School is back, but summer remains.
Abbotsford got its hottest day of the year on Sunday, as 31.1 C also set a new mark as the hottest Sept. 11 on record in the city.
And Abby was set to hit another hot-weather record on Monday – most consecutive days with the temperature above 25 C in the month of September. The record is 10 days, set in 1974. Abbotsford was set to match that mark on Monday, as the mercury was forecast to get up to 26 C, and the morning began with the bright sunshine that has typified this balmy September.
“A 10-day stretch of weather like that is unusual,” said David Jones, an Environment Canada meteorologist, noting that the hottest day of the year almost always occurs in July or August.
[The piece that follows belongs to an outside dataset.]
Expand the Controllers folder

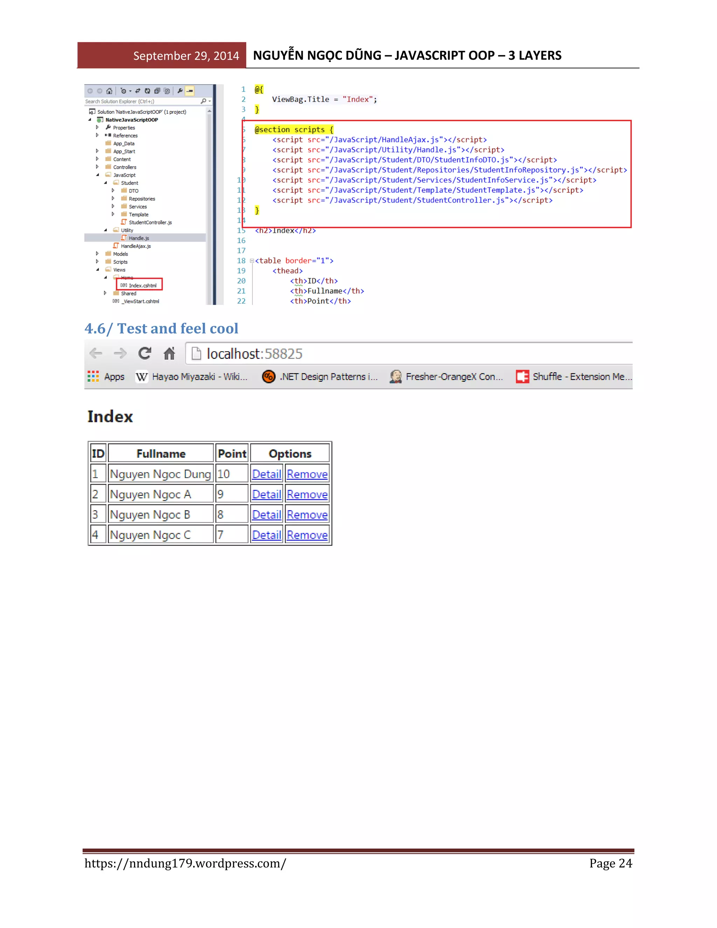[x=97, y=167]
He said daily weather records are being set all over the South Coast region this month, and Abbotsford temperatures have flirted with new records on a daily basis.
Saturday was 29.7 C and Friday 29.2 C, before the mercury set Sunday’s new mark.
“We finally got a big, summertime ridge that was stagnant over us,” he said, noting offshore cool air has been blocked from moving inland, “and we just baked.”
The record for the hottest recorded September day in Abbotsford, 37.5 C set on Sept. 3, 1988, is in no immediate danger.
A cooling forecast predicted temperatures would drop to 22 C on Tuesday and Wednesday, with clouds and showers forecast for later in the week and through the weekend.